Sita Tamang whose house is completely damaged and is staying under tent is happy to get a blanket form World Vision. "I didn’t have one, but tonight I will use it," she said. World Vision distributed blankets in Changunarayan today, 1st May 2015 to people affected by the earthquake especially children. Many houses have been damaged leaving people homeless in the open in cold. Photo: Sunjuli Kunwar Singh/World Vision

Sita Tamang whose house is completely damaged and is staying under tent is happy to get a blanket from World Vision. Many houses have been damaged leaving people homeless in the open in cold. (©2015 World Vision/Sunjuli Kunwar Singh)

World Vision to aid 100,000 people
The initial phase of World Vision’s response to the April 25 quake will target 100,000 people in the worst-affected areas of Bhaktapur, Gorkha, Kathmandu, Lalitpur, and Lamjung. So far, our response has reached 30,000 people, supporting the urgent needs of families in the hardest-hit areas of Gorkha, Lamjung, Sindhuli, Sindhupalchowk, and Kathmandu valley.

World Vision has distributed supplies that were pre-positioned in Nepal, including more than 2,000 tarps, 600 blankets, and 400 corrugated roofing sheets.

The next round of distributions will depend on the arrival of relief supplies being airlifted in from Dubai. The shipments include 5,000 tarpaulins that are loaded and waiting to fly. But planes are having difficulty landing because the airport is highly congested and aftershocks continue.

Additional supplies are being airlifted from a regional warehouse and include hygiene kits, cooking kits, mosquito nets, sleeping bags, sleeping mats, buckets, and water purification tablets.

World Vision has sent a team to assess the damage in rural areas. In some of the remote areas, staff heading out for assessments are finding both roads and trails blocked by landslides, making access extremely difficult.

‘The clock is ticking’
A lack of access to toilets and clean water supply means affected residents, especially in hard-to-reach places, face higher risk in the coming weeks of waterborne diseases like cholera. And more than 1.4 million people are in need of food assistance.

“We know the clock is ticking for those impacted by the earthquake in some of the most remote areas; aid is a matter of life or death for many at this point,” says Phillip Ewert, operations director for World Vision in Nepal. “Our staff — as part of the humanitarian effort — are pushing to deploy aid under extreme conditions, well aware of that urgency.”

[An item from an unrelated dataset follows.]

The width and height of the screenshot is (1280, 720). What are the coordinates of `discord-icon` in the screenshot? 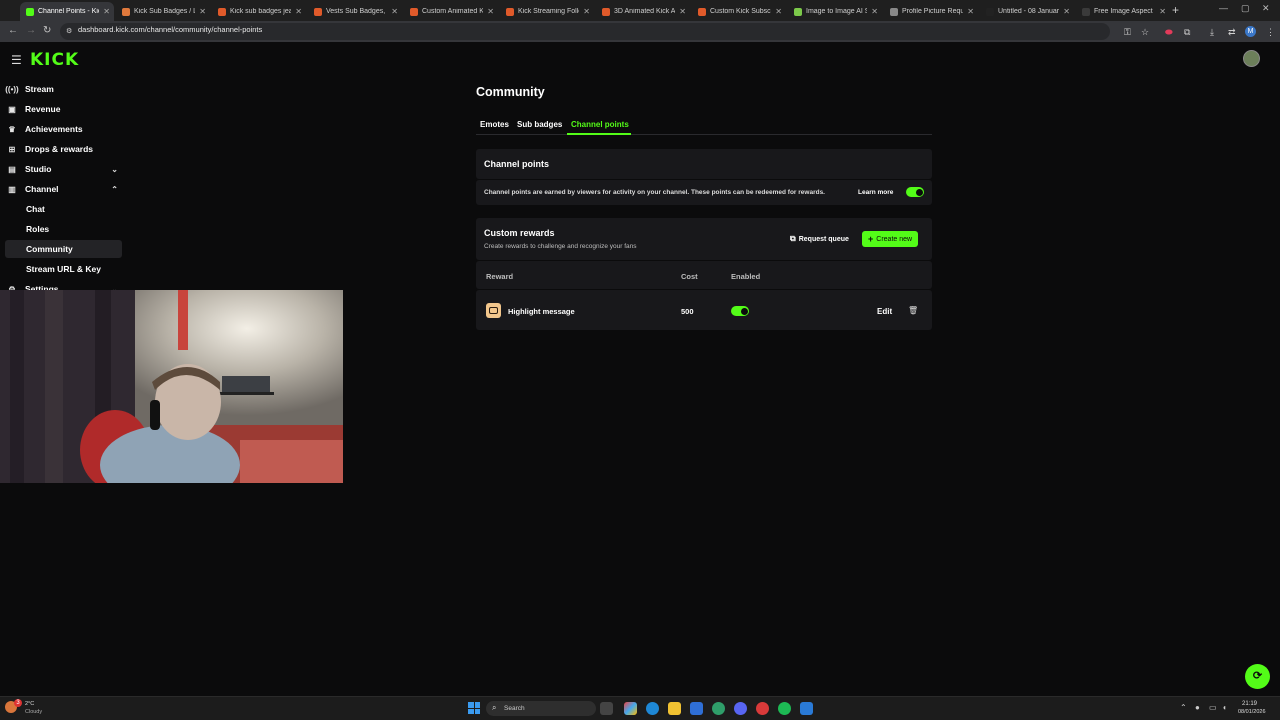 It's located at (740, 708).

World Vision is working with the government and partners to assess the situation and respond to the needs of children and their communities. We work with 43 local partner aid organizations in our operating districts.

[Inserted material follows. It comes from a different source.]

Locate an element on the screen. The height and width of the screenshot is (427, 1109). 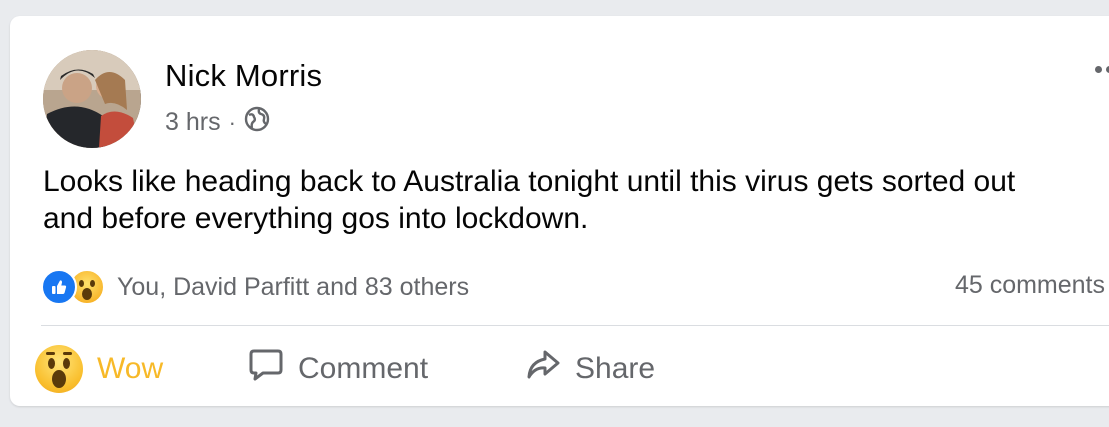
reaction-names: You, David Parfitt and 83 others is located at coordinates (293, 288).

A Child-Friendly Space  set up in a government camp in Kathmandu by World Vision. (@2015 World Vision/Alina Shrestha)

A Child-Friendly Space set up in a government camp in Kathmandu by World Vision. (©2015 World Vision/Alina Shrestha)

A place for children to recover from trauma
World Vision has set up 10 Child-Friendly Spaces and temporary learning centers to provide a safe space for children to play and study while their families are in transition.

“Many children lost everything they knew when the earthquake struck,” says Arpanah Rongong, World Vision’s child protection specialist in Nepal.

Child-Friendly Spaces offer a place for children to start coming to terms with the loss they have experienced. “Young people often begin expressing their emotions through artwork, which helps them start to make sense of the devastation around them,” Rongong explains.

Forty-four youth volunteers drawn from churches and other community groups participated in training to staff the Child-Friendly Spaces.